The root of the problem is the U.S. housing market. So how do U.S. homeowners trigger a global credit crisis that hits even Canadian mining companies? The explanation is longish, but I'll try to be succinct.
Until a year ago the U.S. economy was booming along, driven by consumer spending. Much of the spending was fuelled by home loans. Mortgage lenders expanded their holdings in the subprime sector. "Subprime" in this context means loans carrying higher interest rates made to individuals with less-than-ideal credit histories.
With the promise of real property behind them, these mortgages became ABCP. They are used as short-term investments by companies needing to withdraw cash as they spend it, for example, on mine developments. ABCP carries a small premium on the interest rate for depositors.
But the U.S. housing market began to unravel, thanks in part to defaults on subprime mortgages. Lenders have been accused of luring homeowners into taking such loans by offering "teaser" rates. The interest rates are artificially low at the beginning of the term, but rise, often steeply, at a point in the future.
Some subprime borrowers found the increased payments too much to handle and walked away from their homes. House prices fell as inventory rose. Lenders found that in many cases the value of the mortgage they had made outstripped the value of the house. Thus, the growth of the U.S. economy based on consumer spending could not be sustained.
What no one realized until a couple weeks ago was the extent of investors' exposure to the subprime market. ABCP had been rolled into what are called collateralized debt obligations, and the CDOs became in turn part of other investment packages sold around the world. On a pessimistic day, economists say there was US$1 trillion worth of exposure to these types of investments. More optimistic souls use a figure of US$120 billion for the ABCP market. Therein lies one of the major sources of recent market volatility: The Unknown. What is the full extent of the global economy's exposure to these high-risk debt obligations?
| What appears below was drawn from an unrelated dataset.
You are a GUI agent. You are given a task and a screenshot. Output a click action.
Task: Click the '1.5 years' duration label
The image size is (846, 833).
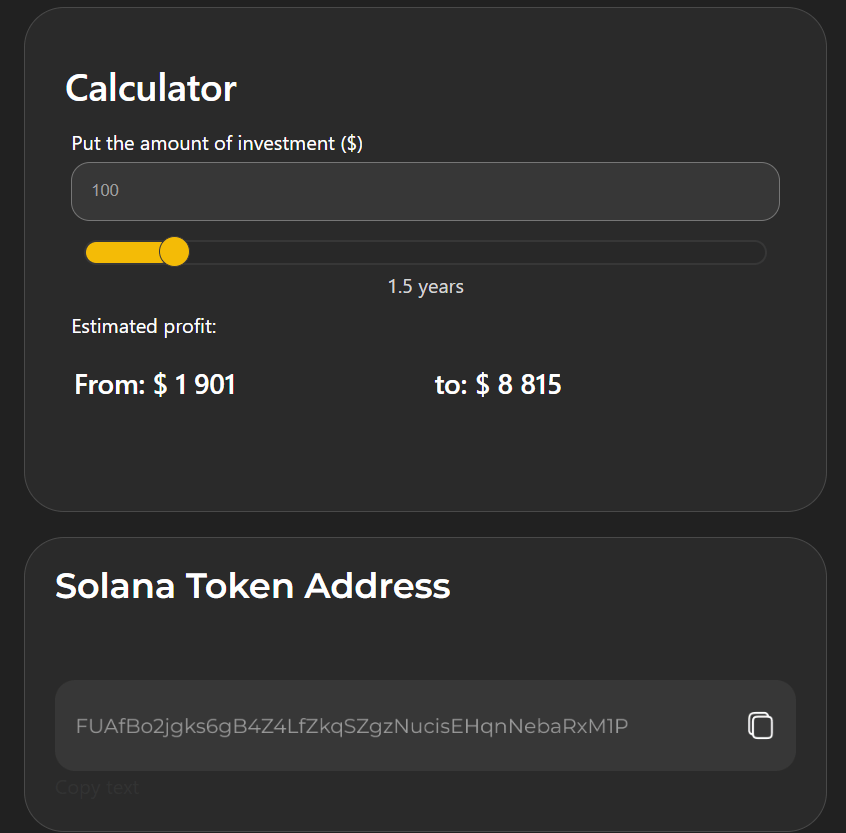tap(426, 286)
The slowdown in the U.S. economy was magnified as investors lowered their tolerance for risk. Mineral producers have turned high commodity prices into money-raising opportunities in the markets, and are enjoying the experience. Recently, my inbox has offered up three or four failed attempts by smaller Canadian mining companies. These come under headings such as "flow-through share offer withdrawn" or "private placement undersubscribed". I'm not saying that money is drying up for mineral exploration and development, merely that this sort of news is indicative of inventors' lower risk tolerance.
The current crisis was triggered as it became known that some of the ABCP underwriters were delaying payout of the deposits. That sent the share prices plummeting of Canadian mining companies with large amounts of cash invested in ABCP. They have since recovered most of their value, but the dip provided buying opportunities for sophisticated investors.
The ABCP deposits are being paid out. A late payment is not the same as no payment. Mines will be built and the global financial markets will weather the storm.
CMJ readers should refer to the website of any company they are interested in. Many are disclosing their exposure or lack of exposure to ABCP in press releases. In looking at the figures, our readers should consider not only the dollar amount of these deposits but calculate the percentage of total cash they represent or compare the figures to total capitalization. Additional inquiries may be made through a company's investor relations contact.